We've made some big gains in our overall system throughput, but the bottleneck is now very clearly the
accelerator itself.  Remember that there are two axes on which we can optimize a design: we can throw more
resources at a problem to solve it faster, which is bound by **Amdahl's Law**, or we can do more fundamental
operations in parallel following **Gustafson's Law**.

In this case we'll try optimizing along the axis of Amdahl's Law. Up until now our accelerator has been
following basically the same algorithm as the CPU, performing one 32-bit addition on each clock tick.  But,
because the CPU has a significantly faster clock (and has the advantage of not having to transfer the data
over PCIe) it's always been able to beat us.  Now it's time to turn the tables.

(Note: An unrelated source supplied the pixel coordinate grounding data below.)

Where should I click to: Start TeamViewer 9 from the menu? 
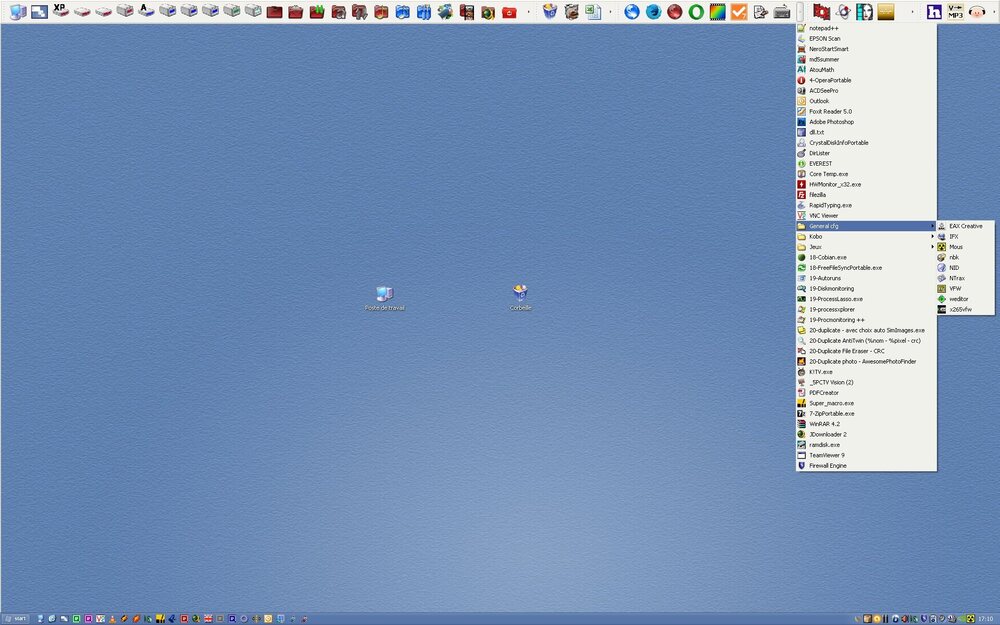coord(827,455)
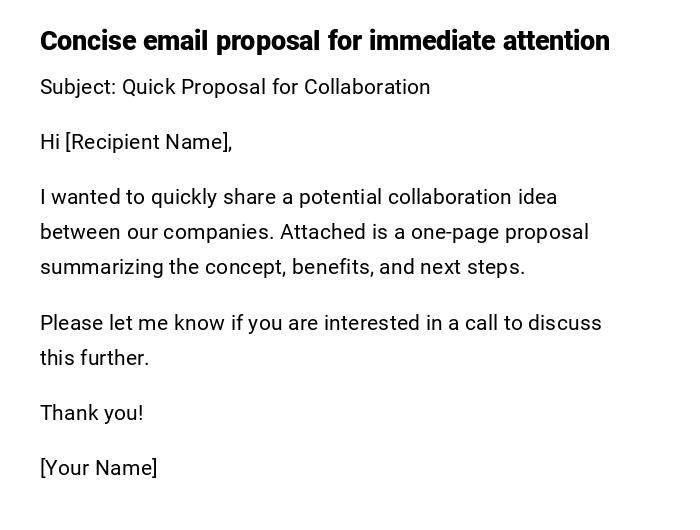Viewport: 700px width, 530px height.
Task: Click the phrase "potential collaboration idea"
Action: point(427,197)
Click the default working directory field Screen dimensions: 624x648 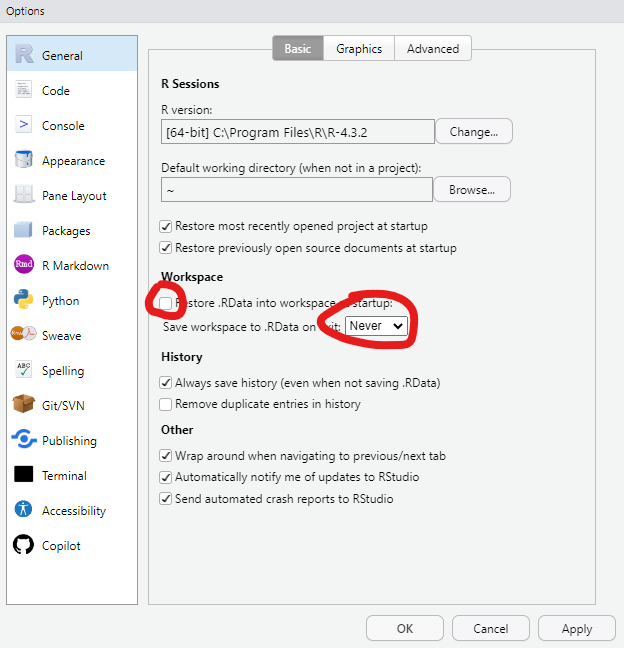coord(296,190)
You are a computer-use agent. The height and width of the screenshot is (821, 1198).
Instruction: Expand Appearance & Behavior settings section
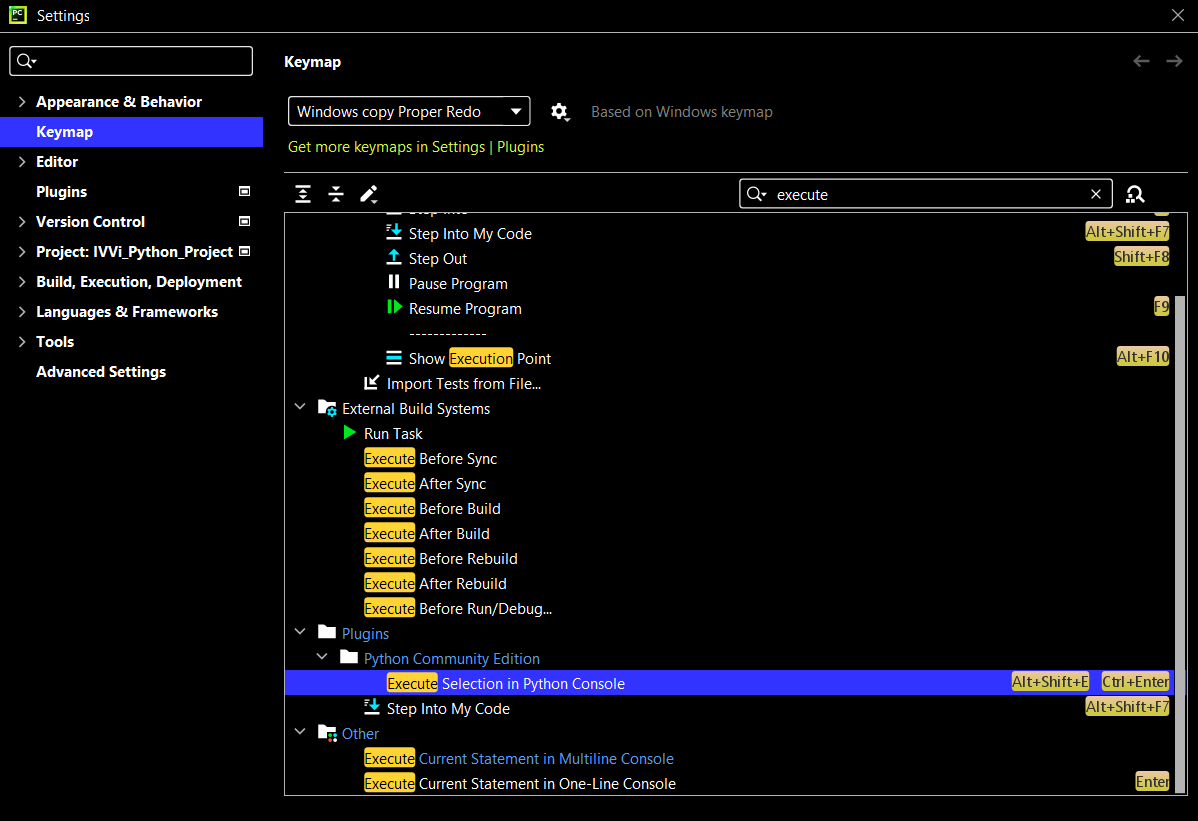tap(22, 102)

Our DDR controller natively has a 512-bit wide interface internally.  If we parallelize the data flow in the
accelerator, that means we'll be able to process 16 array elements per clock tick instead of one. So, we
should be able to get an instant 16x speed-up by just vectorizing the input.

## Key Code

In this example, if we continue to focus on the host software and treat the kernel as a black box we wind up
with code that's essentially identical to the code from Example 3.  All we need to do is change the kernel
name from `vadd` to `wide_vadd`.

Since the code is the same, this is a good opportunity to introduce another concept of working with memory in
XRT and OpenCL.  On the Alveo Data Center accelerator cards we have four memory banks available, and while it
isn't necessary with these simple accelerators you may find that you wish to spread operations among them to
help maximize the bandwidth available to each of the interfaces.  For our simple vector addition example,
just for illustration purposes we've used the topology shown here:

![Wide VADD Memory Connectivity](./images/04_parallizing_the_data_path.jpg)

What we gain by doing this is the ability to perform high-bandwidth transactions simultaneously with different external memory banks.  Remember, long bursts are generally better for performance than many small reads and writes, but you can't fundamentally perform two operations on the memory at the same time.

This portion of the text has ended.